> **INPUT**:
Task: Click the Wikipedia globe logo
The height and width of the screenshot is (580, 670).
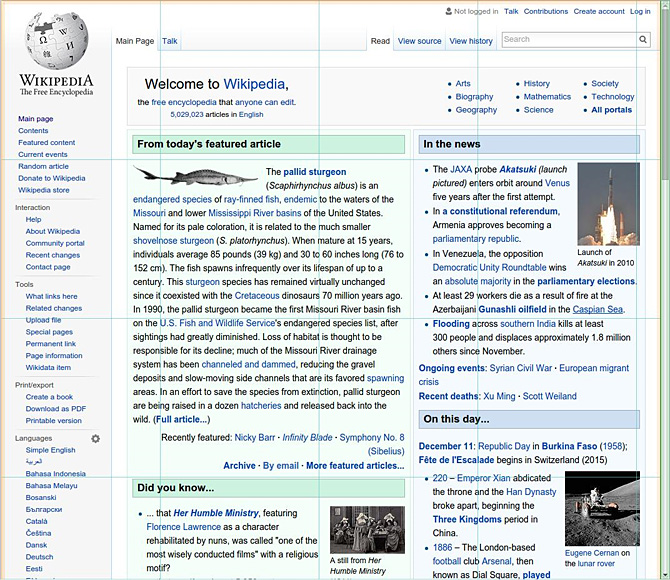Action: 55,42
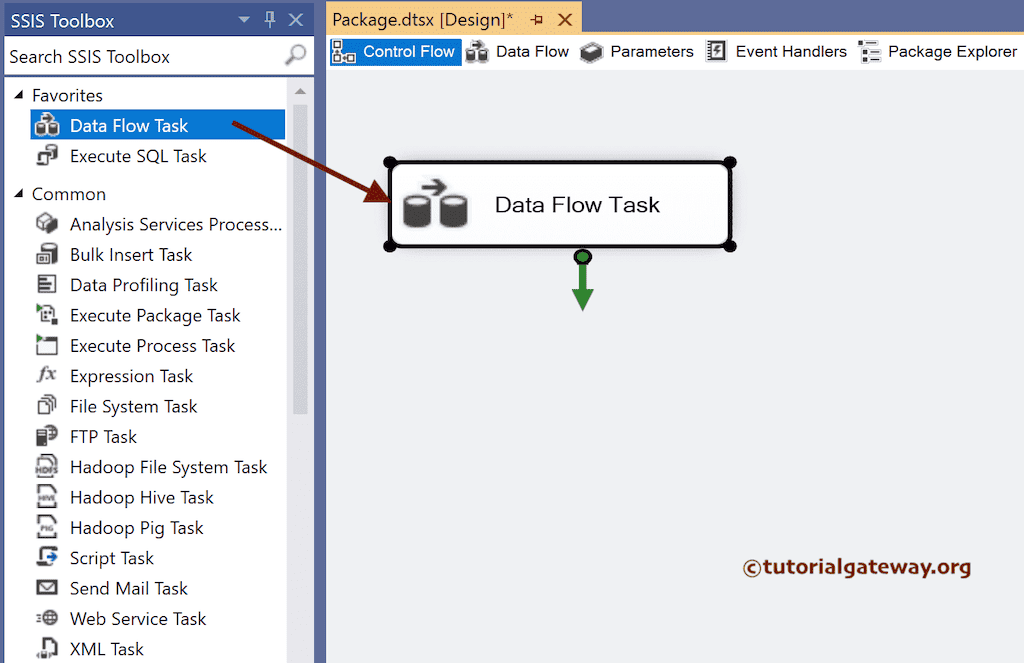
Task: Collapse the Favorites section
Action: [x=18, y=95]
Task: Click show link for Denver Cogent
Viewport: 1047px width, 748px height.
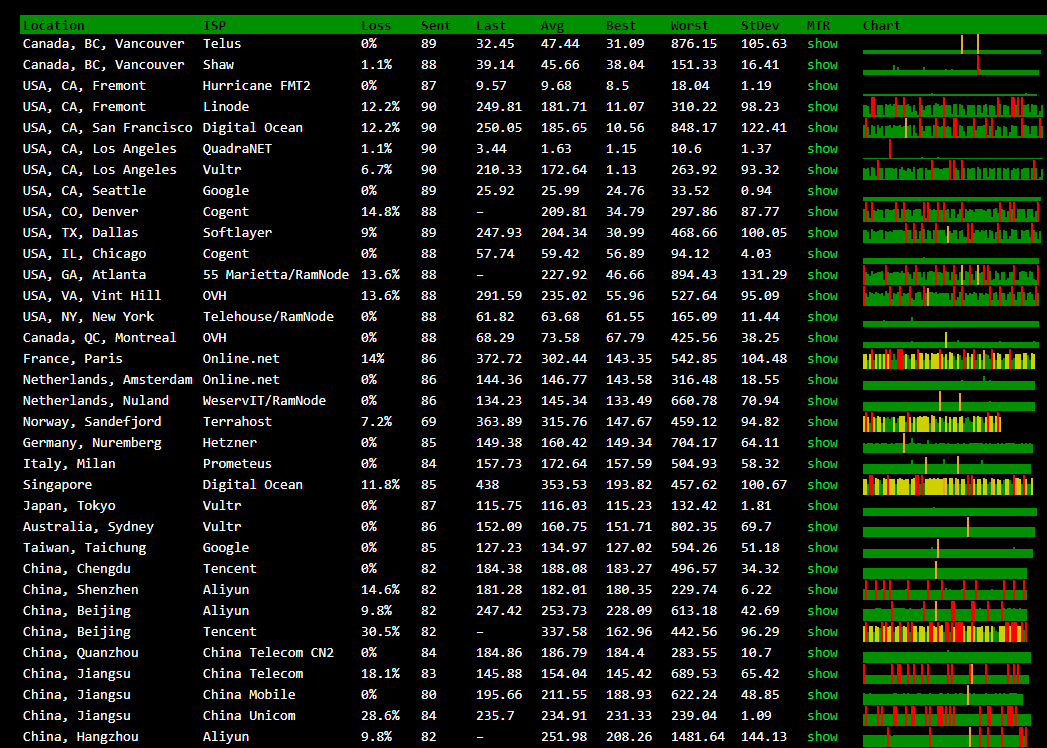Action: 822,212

> **INSTRUCTIONS TO FOLLOW**:
Please print out the entries above exactly. The pictures stay out.

> **RESULT OF THE TASK**:
Task: Click the Wikipedia globe logo
The height and width of the screenshot is (580, 670).
Action: 55,42
Task: Collapse the Favorites section
Action: [x=18, y=95]
Task: Click show link for Denver Cogent
Viewport: 1047px width, 748px height.
Action: 822,212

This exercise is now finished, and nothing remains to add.